The Gulf broke the expedition apart. The barges were scattered and wrecked along the Texas coast, Narváez was lost, and the survivors were reduced to a handful, enslaved or tolerated by the coastal peoples through brutal winters. It was on that shore that the four who would finish the journey came together: Cabeza de Vaca, Dorantes, Castillo, and Estevanico. For years they were held separately and reunited by chance and design, until they slipped away together and began moving west.
Across more than three thousand miles and roughly eight years, the four survived as the country's peoples allowed, and increasingly as healers whose reputation ran ahead of them. Castillo in particular is credited in the accounts with early cures that gave the men their strange standing as medicine-bringers. In 1536 they reached Spanish slave-catchers in northwestern Mexico, and then Mexico City. There the three Spaniards, Cabeza de Vaca, Dorantes, and Castillo, together prepared a report of all they had seen for the Crown. That document, the so-called Joint Report, is lost, but it was drawn on by the chronicler Oviedo, and it stands behind Cabeza de Vaca's own famous narrative. The survivors' account is not one man's memory but, at its root, three men's.
Their story curls back into the larger history of the conquest.
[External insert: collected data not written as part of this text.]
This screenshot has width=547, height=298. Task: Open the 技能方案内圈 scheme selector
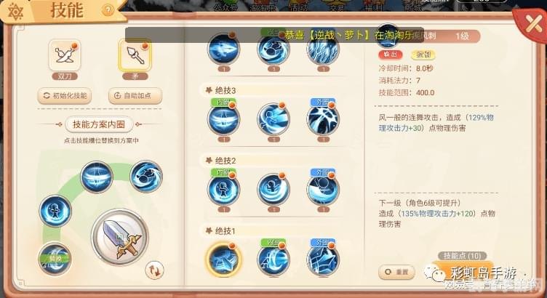tap(99, 124)
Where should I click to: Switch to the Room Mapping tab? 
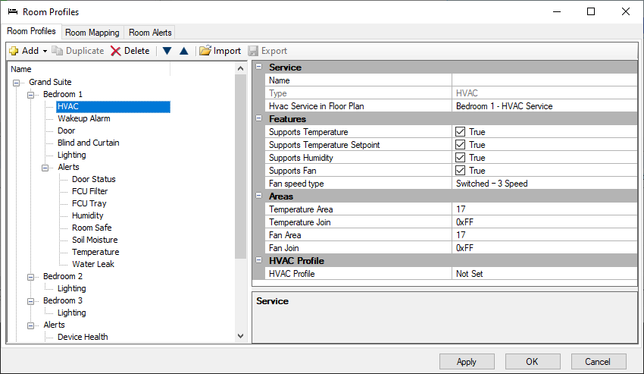tap(92, 33)
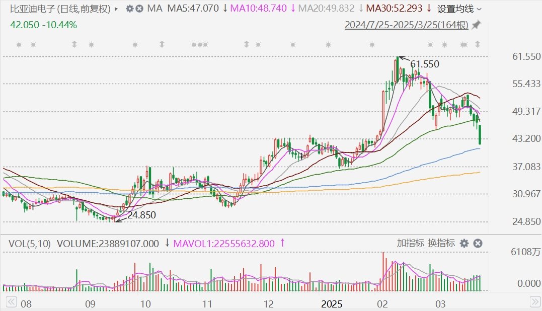Image resolution: width=542 pixels, height=311 pixels.
Task: Open the 2024/7/25-2025/3/25(164根) range link
Action: (x=407, y=25)
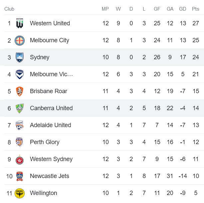
Task: Click the Wellington Phoenix yellow logo
Action: [20, 193]
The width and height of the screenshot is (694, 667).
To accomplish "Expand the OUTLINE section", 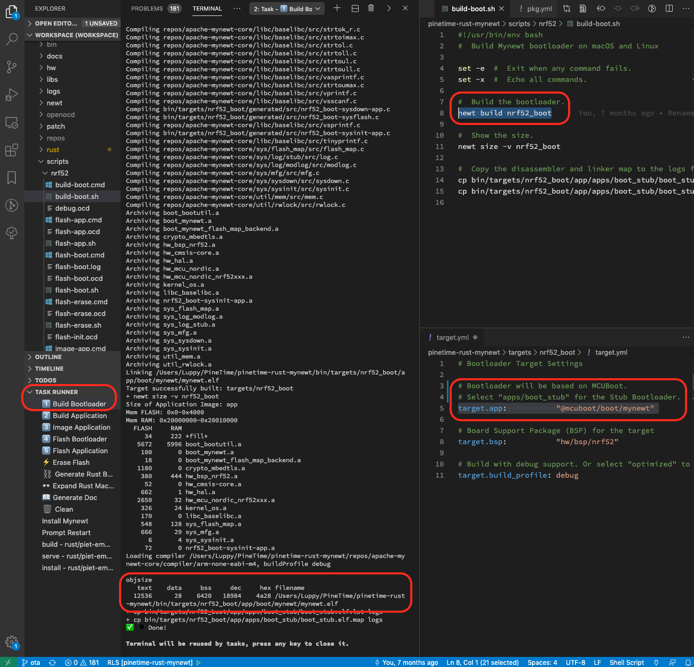I will [x=48, y=357].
The viceroy Antonio de Mendoza, electrified by the survivors' report of populous lands to the north, wanted them to guide an expedition there; Dorantes was meant to lead it, and when the plan faltered, it was Dorantes's slave Estevanico who was sent ahead with Fray Marcos de Niza in 1539, to his death at the Zuni town of Hawikuh, helping ignite the Coronado expedition. Dorantes and Castillo themselves stayed in New Spain, both marrying into wealth and living out their lives in Mexico. They never returned to the Florida bay where their ordeal began, but they had landed there, and survived it, and carried its first long report of the American interior back into the world.